Vertical profiles of the phytoplankton community

The results of CHEMTAX implied that diatoms, haptophytes_8, prasinophytes, Synechococcus and Prochlorococcus contributed over 85% of the TChl a biomass in the survey region. The vertical distribution of TChl a biomass for the major phytoplankton groups were exhibited in Transect Y1 (Fig 5). Most of the phytoplankton groups had the highest biomass at the DCML. Most of the phytoplankton groups had similar vertical distribution patterns except Synechococcus (Fig 5D). The TChl a biomass of Synechococcus was relatively higher in the upper mixed layer throughout the water column. Haptophytes_8 (Fig 5E) and prasinophytes (Fig 5C) distributed throughout the DCML and the former dominated over the other phytoplankton groups at the DCML. The highest concentration patch of diatoms (Fig 5B) existed only at the center of the C2, in contrast, Prochlorococcus (Fig 5F) was observed throughout the DCML except at the center of C2.

By comparing the biomass of each phytoplankton group throughout the water column of the C2 and the ambient water (Table 2), it could be found that the water column integrated biomass of diatoms was 21.3-fold higher at IN (p<0.001) relative to its biomass at OUT. The integrated Synechococcus biomass at IN also had ~60% amplification than that at OUT (p<0.050).

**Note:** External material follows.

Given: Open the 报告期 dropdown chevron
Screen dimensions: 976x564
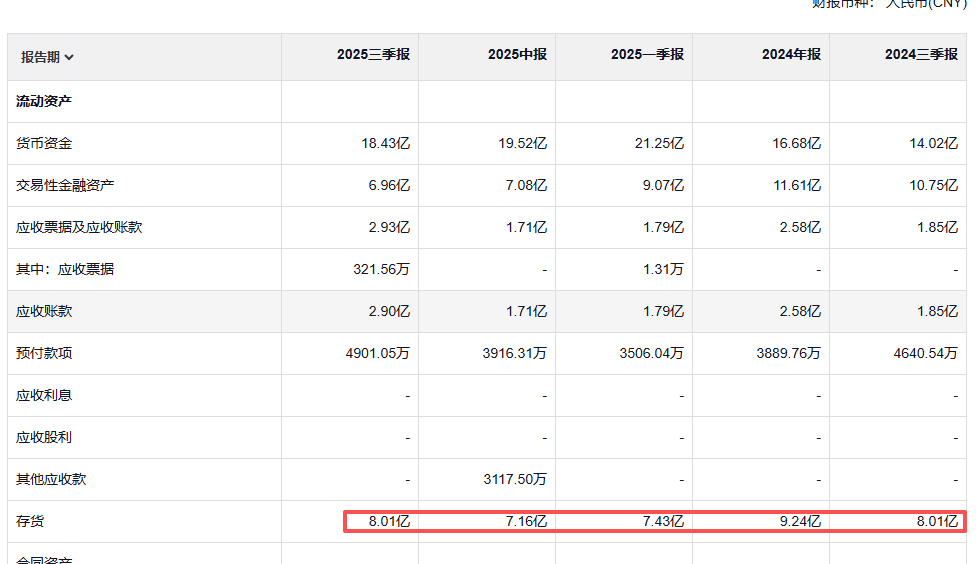Looking at the screenshot, I should point(69,58).
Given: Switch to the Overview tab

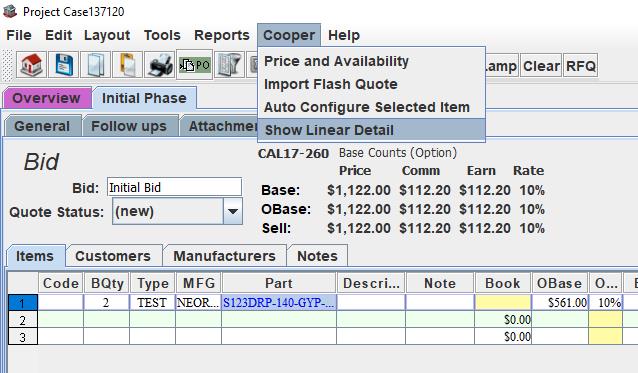Looking at the screenshot, I should pos(46,98).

In contrast, the biomass of Prochlorococcus was the most abundant at OUT, but was reduced ~80% at IN (p<0.001) and ~50% at EDGE (p<0.010).

At the DCML, there was no significant difference in the total phytoplankton biomass among the three blocks, but the community compositions showed remarkable differences (Table 2). For the IN group, the 25.5-fold increase in biomass for diatoms (p<0.050), 7.1-fold for Synechococcus (p<0.001), and 1.8-fold for dinoflagellates (p<0.050) was remarkable. This was similar to the water column integration, where the biomass of Prochlorococcus at IN (p<0.010) was only 20% of the richness at OUT, and showed a 50% shrink at EDGE (p<0.050). Even more, the dominant group, haptophytes_8 decreased half of its biomass at IN compared to OUT (p<0.010). Therefore, the dominant groups changed from haptophytes_8 and Prochlorococcus at OUT and EDGE to haptophytes_8 and Synechococcus within the C2.

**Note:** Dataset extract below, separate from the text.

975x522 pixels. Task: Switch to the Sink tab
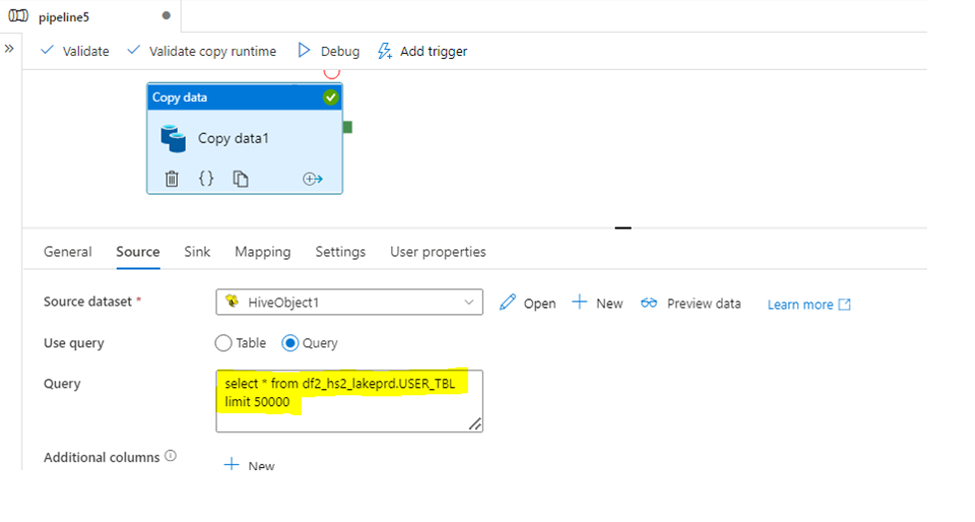[x=197, y=252]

The greatest variation of phytoplankton composition was at the surface layer. Almost all phytoplankton groups responded positively within the C2 to build a 2.6-fold TChl a enhancement (p<0.001), in which the biomass of dinoflagellates increased 3.0-fold (p<0.001), haptophytes_8 increased 2.8-fold (p<0.050), haptophytes_6 increased 4.3-fold (p<0.010) and Synechococcus increased 2.3-fold (p<0.001) at IN compared to OUT. The biomass of Prochlorococcus, also increased 2.8-fold (p<0.010) at IN than the OUT.

Because the patterns of TChl a biomass at the surface layer were not consistent with those integrated over the water column, TChl a integrated over the euphotic layer was estimated and the depth-average value of TChl a inventory was calculated to eliminate the difference of euphotic depth. For IN and EDGE, the Zeu integrated TChl a biomass was ~95% and ~86% of biomass integrated over the upper 100 m. For the Zeu integration average, 22% for IN and 12% for EDGE TChl a biomass enhancement was obvious but had no significant difference (p>0.050). The growth or decline for each community group was similar as the upper 100 m water column integration (Fig 7).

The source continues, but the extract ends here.